**BRIEF:** Your answer is to be the exact text of the lines from the one containing "Open the Склады menu item" through the final line of the entries, restated in full, with pictures omitted.

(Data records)

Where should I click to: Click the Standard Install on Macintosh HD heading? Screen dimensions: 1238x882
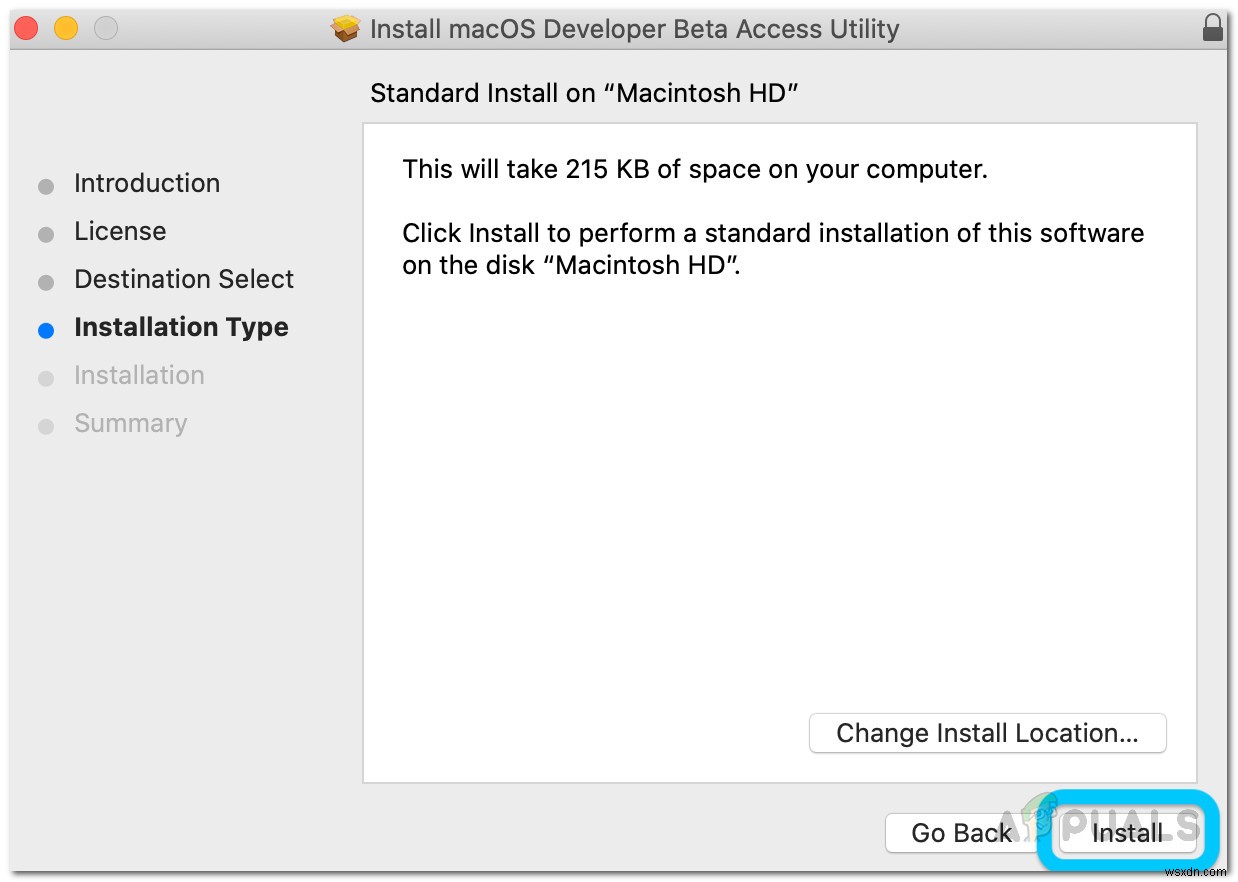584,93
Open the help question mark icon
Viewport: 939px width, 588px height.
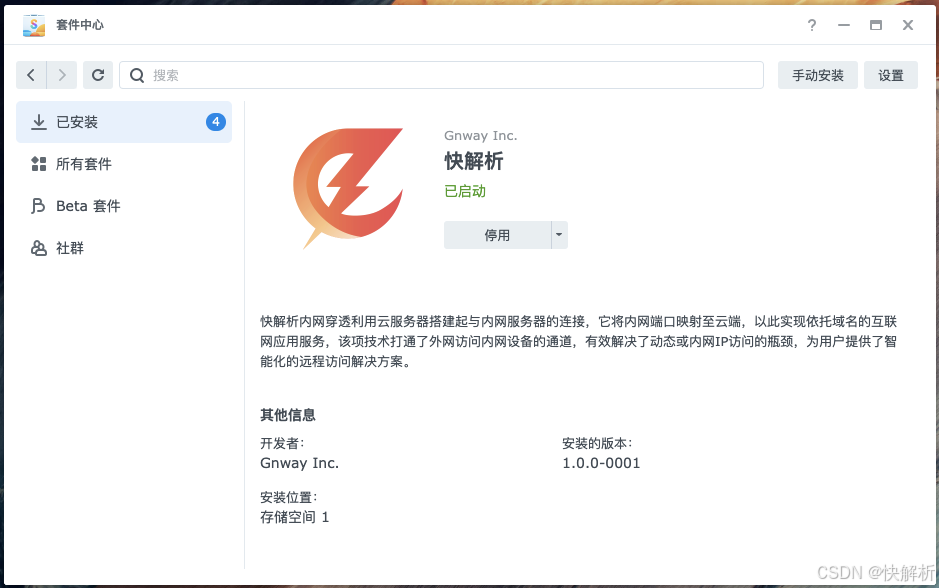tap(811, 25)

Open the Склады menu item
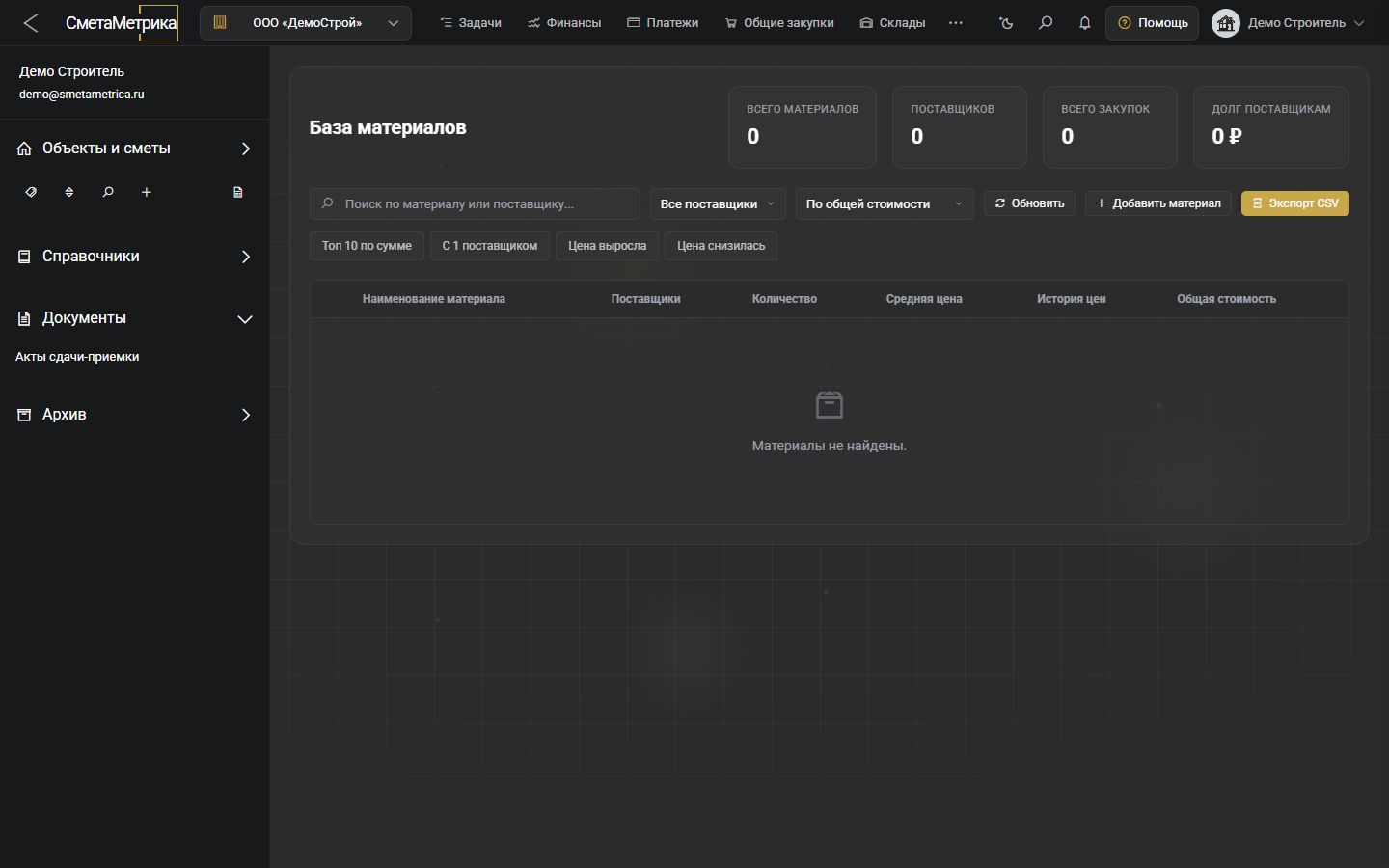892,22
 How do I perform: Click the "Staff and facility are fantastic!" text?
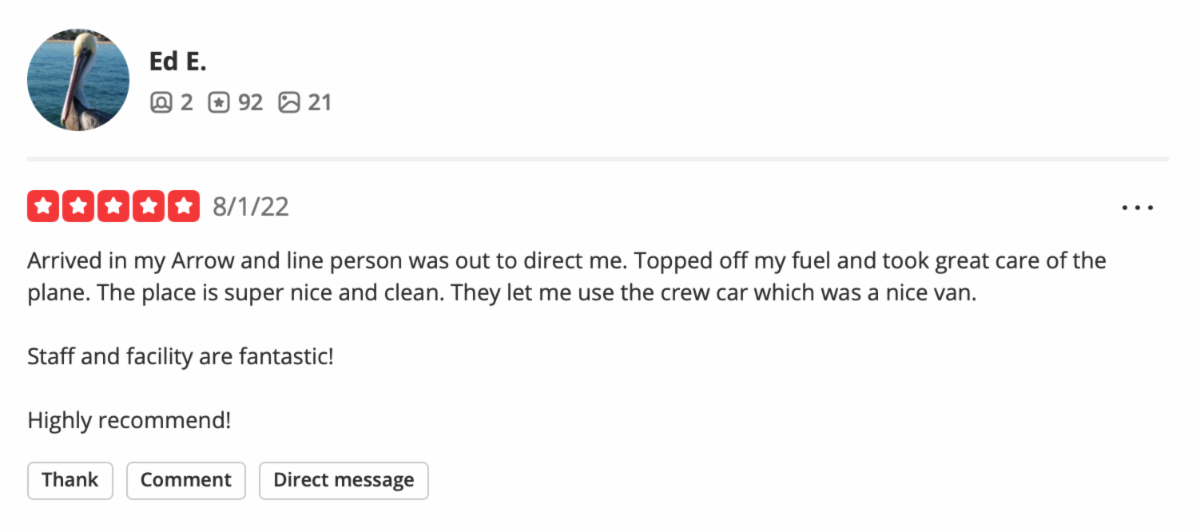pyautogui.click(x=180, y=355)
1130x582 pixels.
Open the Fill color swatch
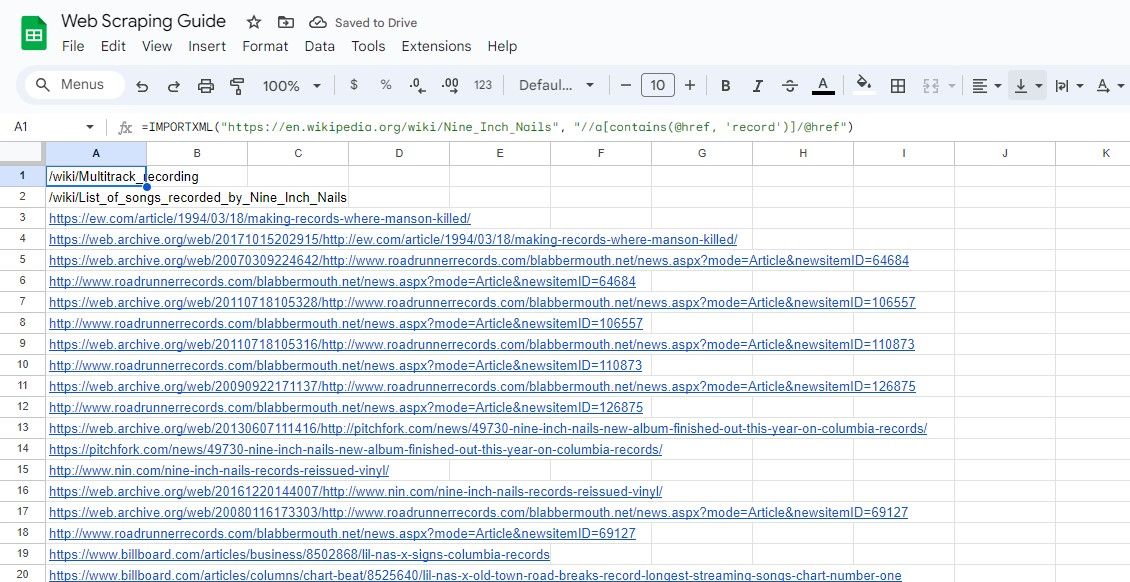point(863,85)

**ANSWER BOX:**
Open the Склады menu item
892,22
 How do I perform: Click the "Staff and facility are fantastic!" text?
pyautogui.click(x=180, y=355)
1130x582 pixels.
Open the Fill color swatch
point(863,85)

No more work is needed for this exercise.